= Kachemak Bay National Estuarine Research Reserve =

Protected area in Alaska, United States

Kachemak Bay National Estuarine Research Reserve, on the western coast of the Kenai Peninsula in Alaska, is part of the National Estuarine Research Reserve System and is managed jointly by the U.S. National Oceanic and Atmospheric Administration and the Alaska Department of Fish and Game. Covering more than 370000 acre, it is the largest reserve in the system, encompassing one of the most diverse and intensively used estuaries in Alaska. The local community pursued the designation of Kachemak Bay as a National Estuarine Research Reserve to preserve the lifestyle and economy of the region.

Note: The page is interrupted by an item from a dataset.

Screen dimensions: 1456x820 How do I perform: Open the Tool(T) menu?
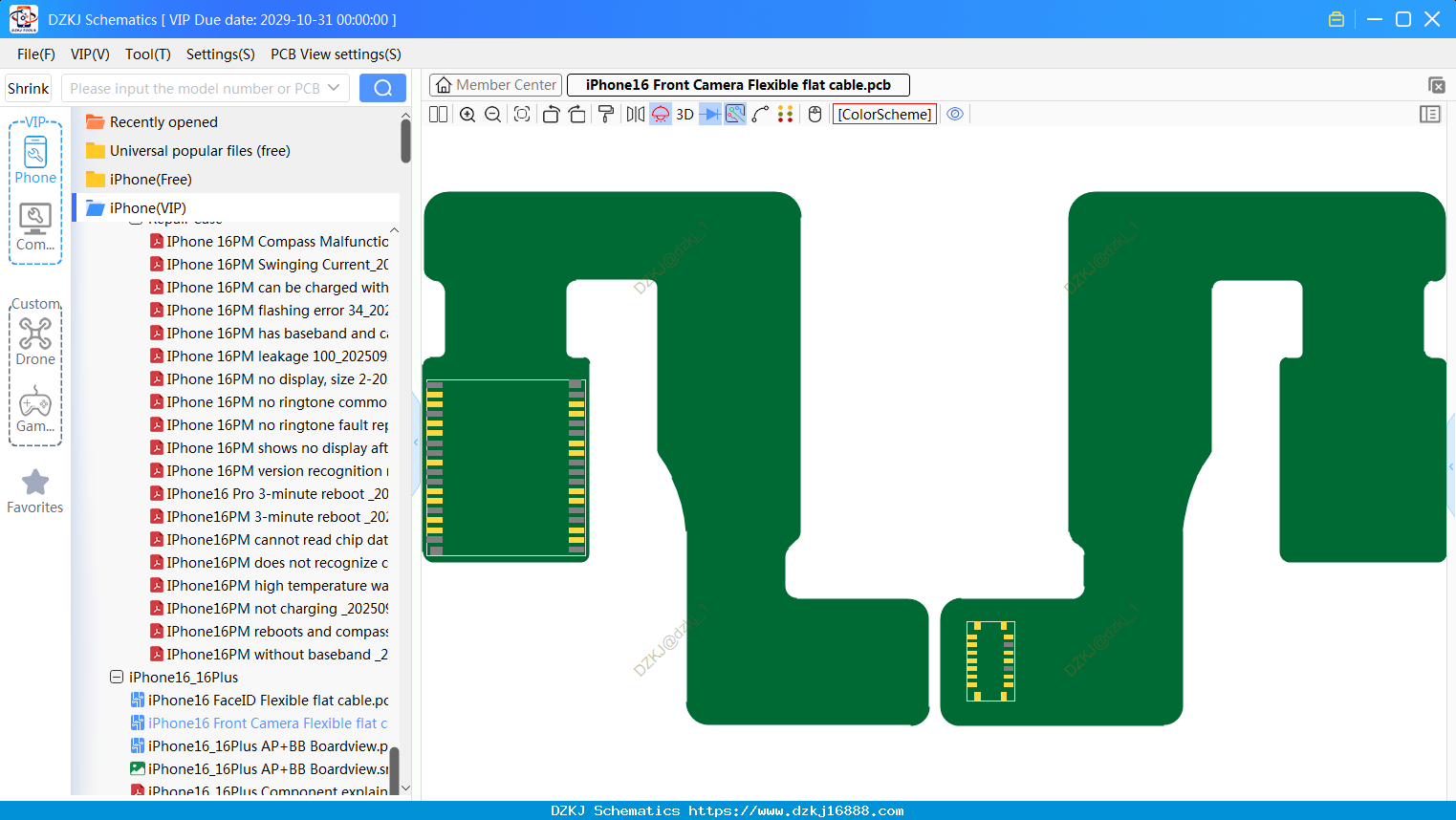click(x=148, y=54)
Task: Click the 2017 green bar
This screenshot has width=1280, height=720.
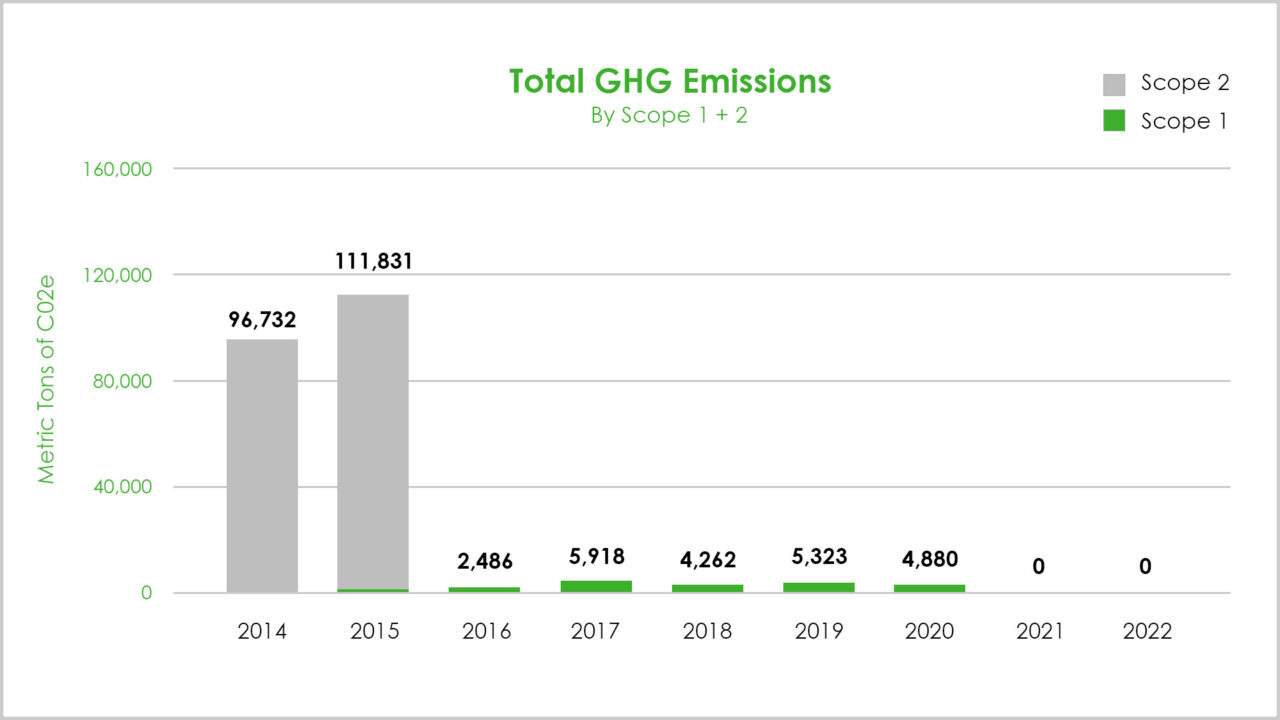Action: (x=596, y=587)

The boundary for Kachemak Bay NERR encompasses two state critical habitat areas or CHAs (Kachemak Bay Critical Habitat Area and Fox River Flats Critical Habitat Area), and two state parks (Kachemak Bay State Park and Kachemak Bay State Wilderness Park). The State CHAs comprise 923 km2 within the Reserve boundary (Kachemak Bay = 926 km2; Fox River Flats = 27 km2), while those areas of Kachemak Bay State Park, Alaska’s first state park, and Kachemak Bay State Wilderness Park, that fall within the Kachemak Bay watershed make up the remaining 554 km2.

In 2011, Alaska withdrew from participation in the Coastal Zone Management Program and hence no longer qualifies for grants under the Coastal and Estuarine Land Conservation Program, but the Kachemak Bay National Estuarine Research Reserve can still receive them.